BEGIN Data extract

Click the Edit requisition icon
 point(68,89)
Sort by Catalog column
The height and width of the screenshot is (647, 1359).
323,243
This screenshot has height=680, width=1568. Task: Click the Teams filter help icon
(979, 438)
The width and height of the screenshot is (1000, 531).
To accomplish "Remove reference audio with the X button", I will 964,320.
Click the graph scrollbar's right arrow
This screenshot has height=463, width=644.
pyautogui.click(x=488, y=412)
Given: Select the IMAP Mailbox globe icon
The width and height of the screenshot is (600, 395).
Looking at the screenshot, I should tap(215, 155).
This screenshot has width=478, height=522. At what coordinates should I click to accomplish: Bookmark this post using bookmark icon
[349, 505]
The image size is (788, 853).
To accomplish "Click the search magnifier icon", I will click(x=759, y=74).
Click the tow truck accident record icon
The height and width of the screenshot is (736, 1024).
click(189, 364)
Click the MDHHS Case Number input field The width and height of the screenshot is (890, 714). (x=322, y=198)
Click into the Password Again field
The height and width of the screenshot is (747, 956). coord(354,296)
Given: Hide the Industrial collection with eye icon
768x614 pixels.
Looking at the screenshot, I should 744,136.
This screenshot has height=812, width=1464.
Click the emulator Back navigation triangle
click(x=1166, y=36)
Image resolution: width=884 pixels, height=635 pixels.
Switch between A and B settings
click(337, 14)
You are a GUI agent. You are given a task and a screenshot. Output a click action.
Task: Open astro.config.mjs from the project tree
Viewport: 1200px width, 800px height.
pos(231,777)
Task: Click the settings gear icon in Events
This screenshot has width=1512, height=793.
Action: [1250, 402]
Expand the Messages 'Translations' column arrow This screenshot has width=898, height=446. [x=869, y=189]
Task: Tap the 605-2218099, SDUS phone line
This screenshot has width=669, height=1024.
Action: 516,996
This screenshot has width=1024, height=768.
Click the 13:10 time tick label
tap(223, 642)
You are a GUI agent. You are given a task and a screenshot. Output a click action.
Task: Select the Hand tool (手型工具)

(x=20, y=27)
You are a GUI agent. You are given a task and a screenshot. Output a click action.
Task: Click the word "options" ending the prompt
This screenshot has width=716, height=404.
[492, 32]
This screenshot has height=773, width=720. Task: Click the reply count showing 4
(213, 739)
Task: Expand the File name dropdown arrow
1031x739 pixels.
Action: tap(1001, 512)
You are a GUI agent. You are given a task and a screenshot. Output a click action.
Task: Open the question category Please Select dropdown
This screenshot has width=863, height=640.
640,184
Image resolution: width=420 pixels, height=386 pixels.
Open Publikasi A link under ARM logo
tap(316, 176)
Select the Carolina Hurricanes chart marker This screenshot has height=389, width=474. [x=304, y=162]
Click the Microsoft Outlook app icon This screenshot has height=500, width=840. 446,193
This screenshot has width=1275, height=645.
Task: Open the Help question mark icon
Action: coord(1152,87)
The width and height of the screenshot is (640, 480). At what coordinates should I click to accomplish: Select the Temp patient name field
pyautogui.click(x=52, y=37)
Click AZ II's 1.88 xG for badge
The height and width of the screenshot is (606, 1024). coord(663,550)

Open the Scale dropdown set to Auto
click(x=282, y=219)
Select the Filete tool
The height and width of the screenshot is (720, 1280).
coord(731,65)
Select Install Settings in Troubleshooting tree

END Data extract

## Required action
Copy out each entry above with no deviation.

## Solution to the exercise
Click the Edit requisition icon
 point(68,89)
Sort by Catalog column
The height and width of the screenshot is (647, 1359).
323,243
This screenshot has height=680, width=1568. Task: Click the Teams filter help icon
(979, 438)
The width and height of the screenshot is (1000, 531).
To accomplish "Remove reference audio with the X button", I will 964,320.
Click the graph scrollbar's right arrow
This screenshot has height=463, width=644.
pyautogui.click(x=488, y=412)
Given: Select the IMAP Mailbox globe icon
The width and height of the screenshot is (600, 395).
Looking at the screenshot, I should tap(215, 155).
This screenshot has width=478, height=522. At what coordinates should I click to accomplish: Bookmark this post using bookmark icon
[349, 505]
The image size is (788, 853).
To accomplish "Click the search magnifier icon", I will click(x=759, y=74).
Click the tow truck accident record icon
The height and width of the screenshot is (736, 1024).
click(189, 364)
Click the MDHHS Case Number input field The width and height of the screenshot is (890, 714). (x=322, y=198)
Click into the Password Again field
The height and width of the screenshot is (747, 956). coord(354,296)
Given: Hide the Industrial collection with eye icon
768x614 pixels.
Looking at the screenshot, I should 744,136.
This screenshot has height=812, width=1464.
Click the emulator Back navigation triangle
click(x=1166, y=36)
Image resolution: width=884 pixels, height=635 pixels.
Switch between A and B settings
click(337, 14)
You are a GUI agent. You are given a task and a screenshot. Output a click action.
Task: Open astro.config.mjs from the project tree
Viewport: 1200px width, 800px height.
pos(231,777)
Task: Click the settings gear icon in Events
This screenshot has width=1512, height=793.
Action: [1250, 402]
Expand the Messages 'Translations' column arrow This screenshot has width=898, height=446. [x=869, y=189]
Task: Tap the 605-2218099, SDUS phone line
This screenshot has width=669, height=1024.
Action: 516,996
This screenshot has width=1024, height=768.
Click the 13:10 time tick label
tap(223, 642)
You are a GUI agent. You are given a task and a screenshot. Output a click action.
Task: Select the Hand tool (手型工具)

(x=20, y=27)
You are a GUI agent. You are given a task and a screenshot. Output a click action.
Task: Click the word "options" ending the prompt
This screenshot has width=716, height=404.
[492, 32]
This screenshot has height=773, width=720. Task: Click the reply count showing 4
(213, 739)
Task: Expand the File name dropdown arrow
1031x739 pixels.
Action: tap(1001, 512)
You are a GUI agent. You are given a task and a screenshot. Output a click action.
Task: Open the question category Please Select dropdown
This screenshot has width=863, height=640.
640,184
Image resolution: width=420 pixels, height=386 pixels.
Open Publikasi A link under ARM logo
tap(316, 176)
Select the Carolina Hurricanes chart marker This screenshot has height=389, width=474. [x=304, y=162]
Click the Microsoft Outlook app icon This screenshot has height=500, width=840. 446,193
This screenshot has width=1275, height=645.
Task: Open the Help question mark icon
Action: coord(1152,87)
The width and height of the screenshot is (640, 480). At what coordinates should I click to accomplish: Select the Temp patient name field
pyautogui.click(x=52, y=37)
Click AZ II's 1.88 xG for badge
The height and width of the screenshot is (606, 1024). coord(663,550)

Open the Scale dropdown set to Auto
click(x=282, y=219)
Select the Filete tool
The height and width of the screenshot is (720, 1280).
coord(731,65)
Select Install Settings in Troubleshooting tree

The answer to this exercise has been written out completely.